Kurz vor den Landtagswahlen in Sachsen-Anhalt, Berlin und Mecklenburg-Vorpommern wendet sich Bundespräsident Frank-Walter Steinmeier gegen Ausgrenzung und Abwertung von Menschen mit Zuwanderungsgeschichte. Deutschland gehöre „allen, die rechtmäßig hier leben“, sagte er am Dienstag in Berlin. Staatsbürger erster und zweiter Klasse gebe es nicht. Zugleich forderte Steinmeier einen realistischen Blick auf die Zuwanderungsgesellschaft mit allen Vor- und Nachteilen.

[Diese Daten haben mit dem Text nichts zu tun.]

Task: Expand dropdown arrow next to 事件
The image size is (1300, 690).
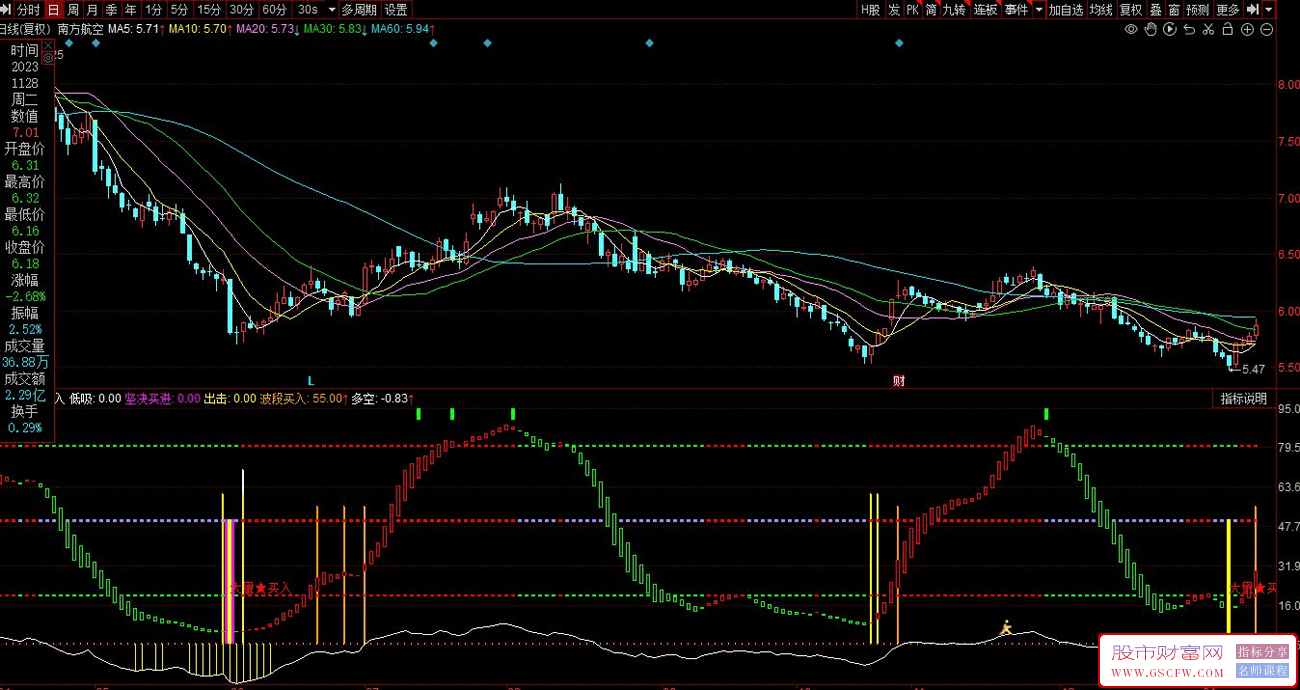Action: point(1038,10)
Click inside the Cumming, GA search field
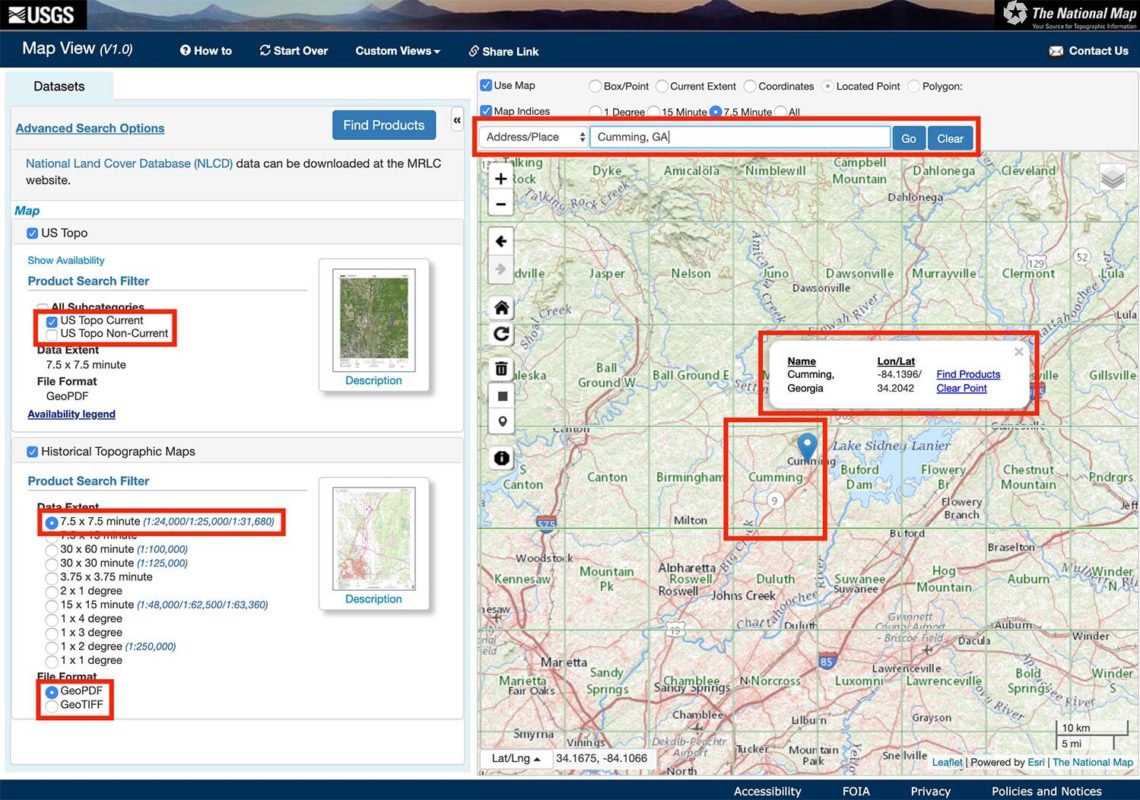The width and height of the screenshot is (1140, 800). 740,138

Der Bundespräsident stützte seine Argumentation vor allem auf das Grundgesetz. „Das ‚deutsche Volk‘ im Sinne unserer Verfassung, das sind eben auch Deutsche, die hinzugekommen sind“, sagte er. Wer „das Deutsch-Sein in Kategorien einteilen und abstufen“ wolle, der „stellt sich außerhalb unserer demokratischen Ordnung“.
Steinmeier appellierte an die Bevölkerung, solchen Spaltungsversuchen entgegenzutreten. Er wünsche sich ein Land, „das Zusammenhalt statt Ausgrenzung wählt, das jedem eine Absage erteilt, der Fantasien von völkischer Abschottung entwickelt“. Steinmeier berichtete von Gesprächen mit Menschen mit Migrationsgeschichte, die Angst hätten. „Wenn Menschen in unserem Land schlaflose Nächste haben, weil sie ausgegrenzt und angegriffen werden, dann müssen wir alle hellwach werden“, mahnte er.